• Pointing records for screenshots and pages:
*-*-*

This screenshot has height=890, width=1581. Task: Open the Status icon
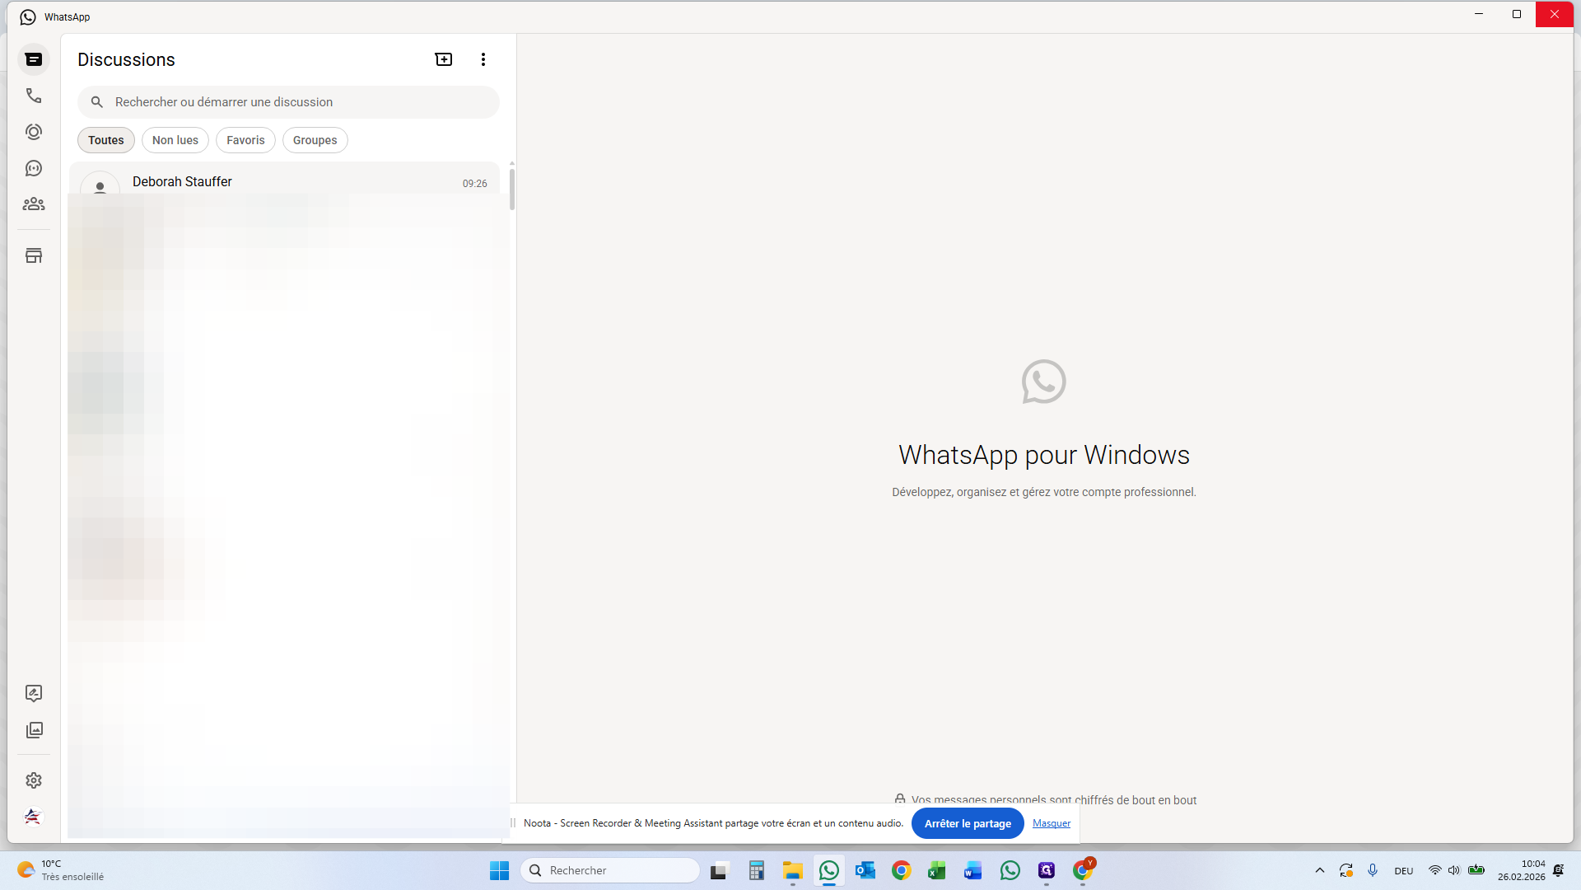click(34, 132)
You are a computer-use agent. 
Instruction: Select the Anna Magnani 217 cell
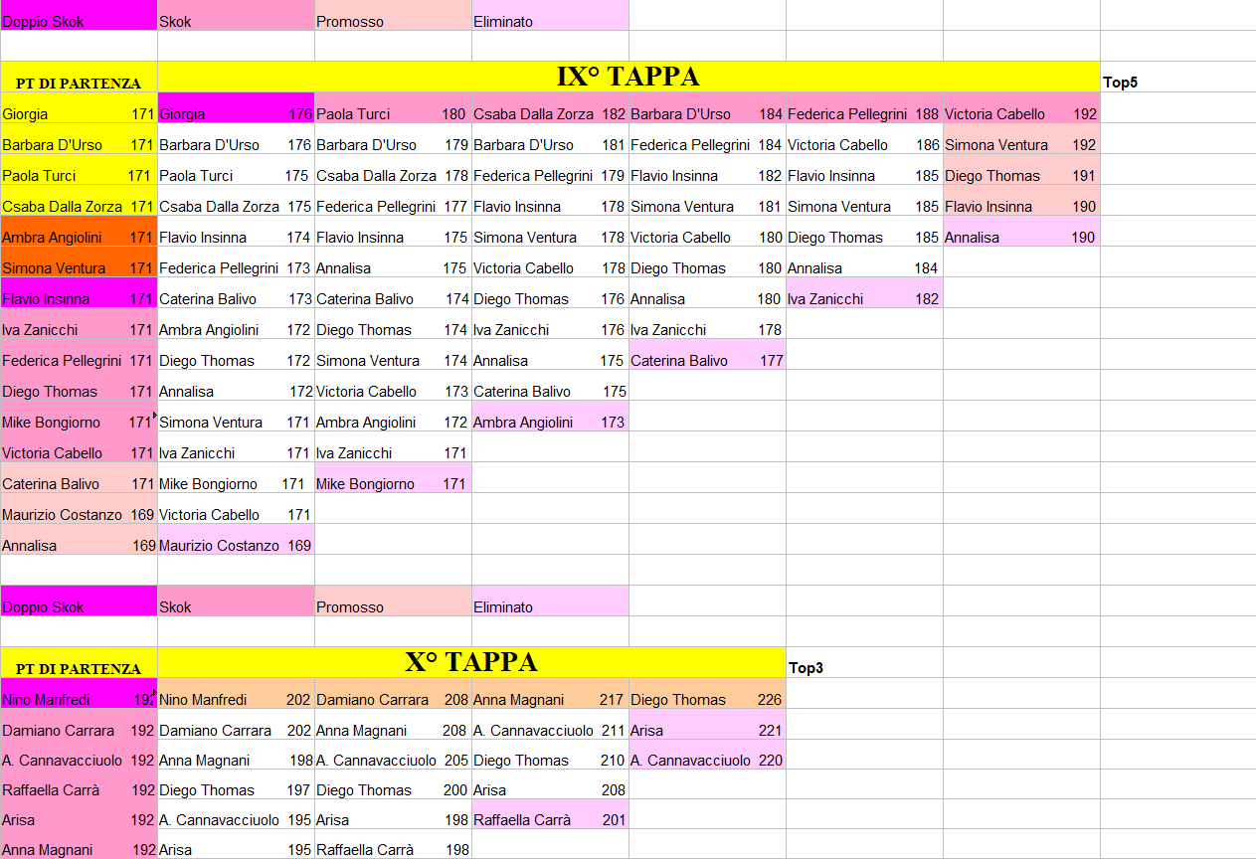[x=549, y=700]
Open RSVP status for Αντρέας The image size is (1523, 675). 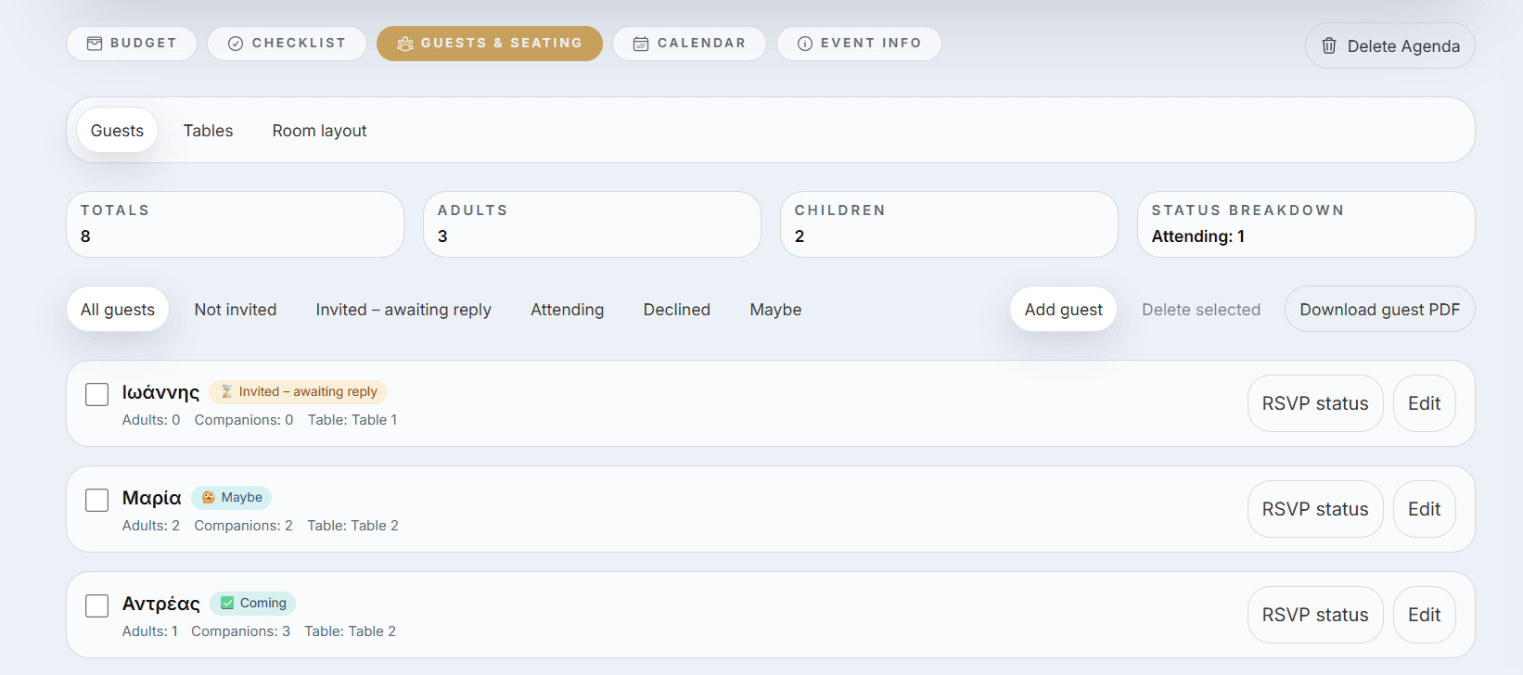1314,615
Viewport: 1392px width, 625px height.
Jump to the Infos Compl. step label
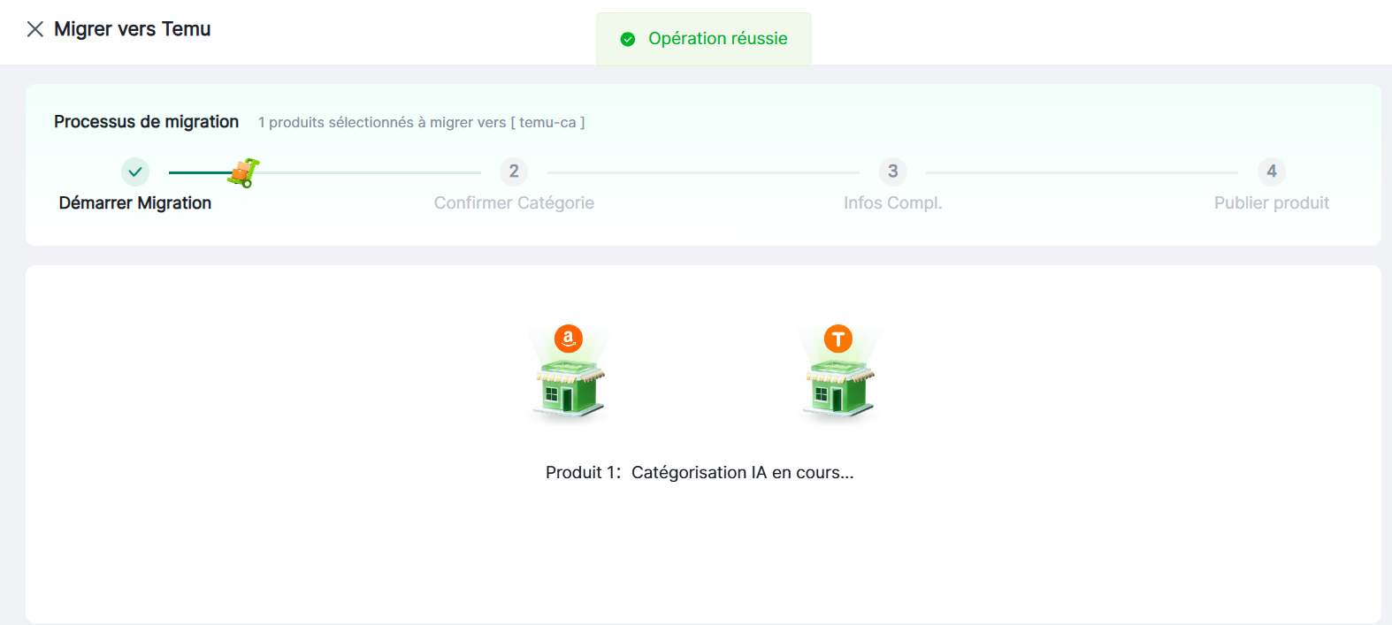pos(892,203)
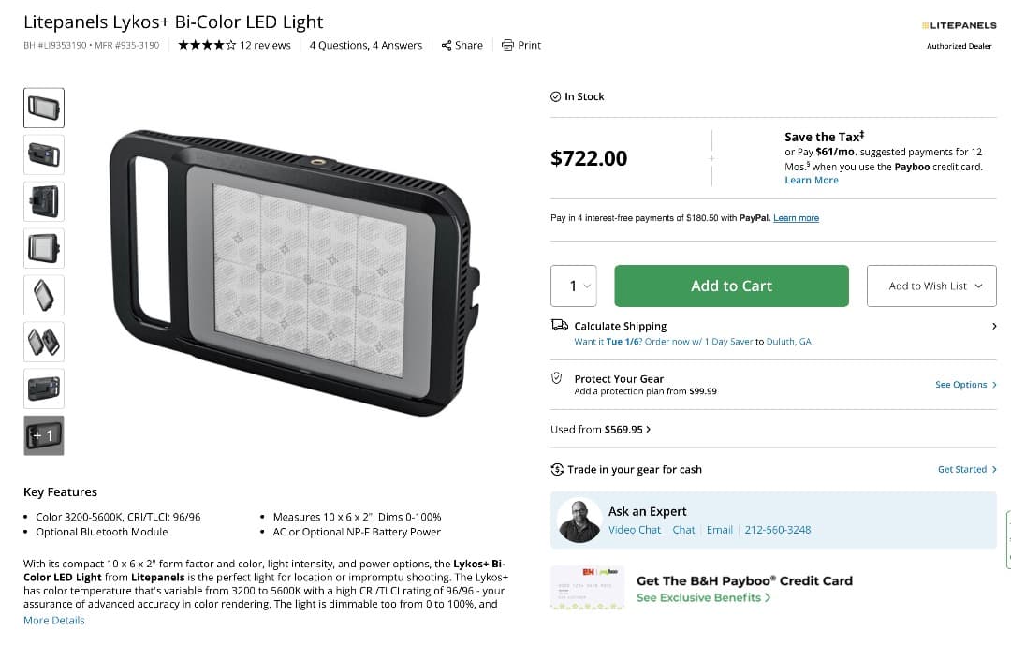1011x660 pixels.
Task: Click More Details in the product description
Action: click(x=53, y=620)
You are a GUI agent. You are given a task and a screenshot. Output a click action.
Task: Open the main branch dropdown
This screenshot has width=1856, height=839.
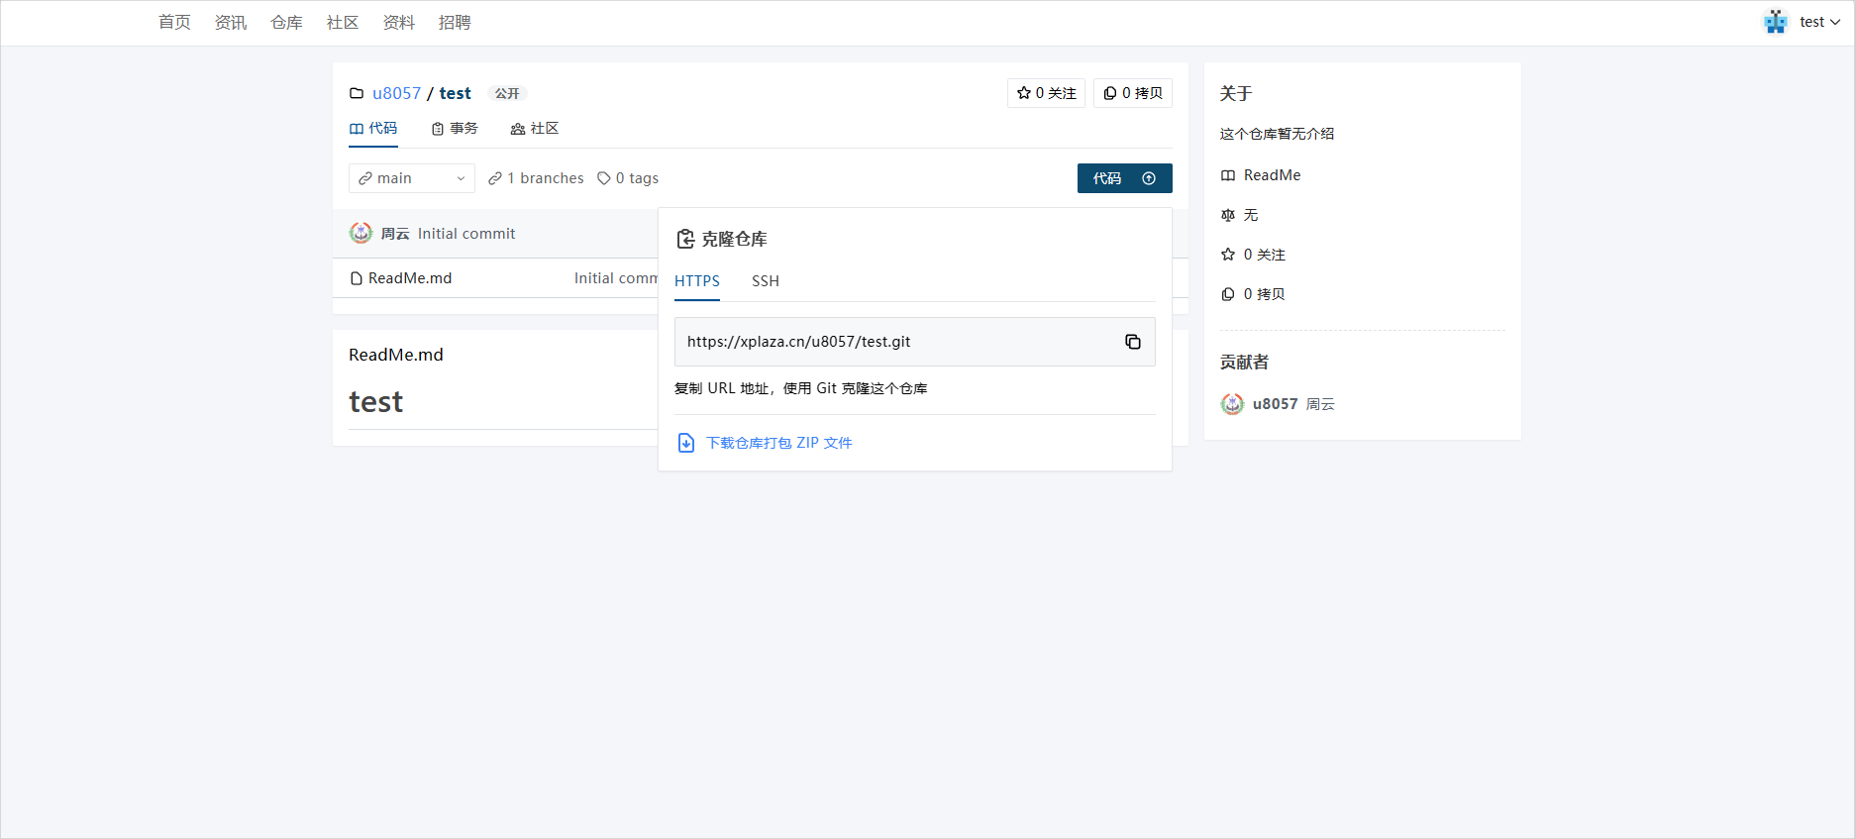point(411,178)
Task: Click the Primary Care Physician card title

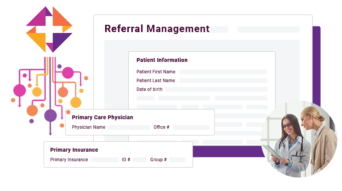Action: [102, 117]
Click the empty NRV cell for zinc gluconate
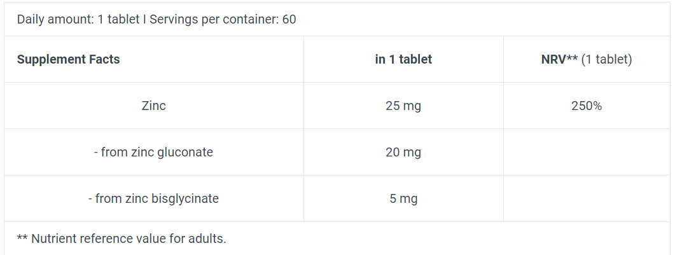 tap(587, 152)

*-*-*

• Given task: State how many of the lines above contain the string "height", treating uppercase and lowercase as distinct, and reply with the number only.

• Complete response: 3